Set exercise: Recast the records as a Markdown table with the columns Number and Entry, starting at the line that contains "Expand the Services menu dropdown" and ending at the final line of the records. Leave out any blank lines.

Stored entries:
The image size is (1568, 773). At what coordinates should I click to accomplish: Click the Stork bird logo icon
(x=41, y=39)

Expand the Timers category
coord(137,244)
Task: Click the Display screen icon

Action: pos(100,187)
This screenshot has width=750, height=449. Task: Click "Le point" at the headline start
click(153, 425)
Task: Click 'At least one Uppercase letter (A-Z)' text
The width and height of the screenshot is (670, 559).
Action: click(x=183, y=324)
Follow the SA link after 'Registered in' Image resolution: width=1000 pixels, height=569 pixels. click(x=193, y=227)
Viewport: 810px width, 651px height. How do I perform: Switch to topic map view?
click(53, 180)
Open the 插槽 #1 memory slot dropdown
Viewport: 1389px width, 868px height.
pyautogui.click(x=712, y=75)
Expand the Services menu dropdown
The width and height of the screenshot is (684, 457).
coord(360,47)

Response below:
| Number | Entry |
|---|---|
| 1 | Expand the Services menu dropdown |
| 2 | The width and height of the screenshot is (684, 457). |
| 3 | coord(360,47) |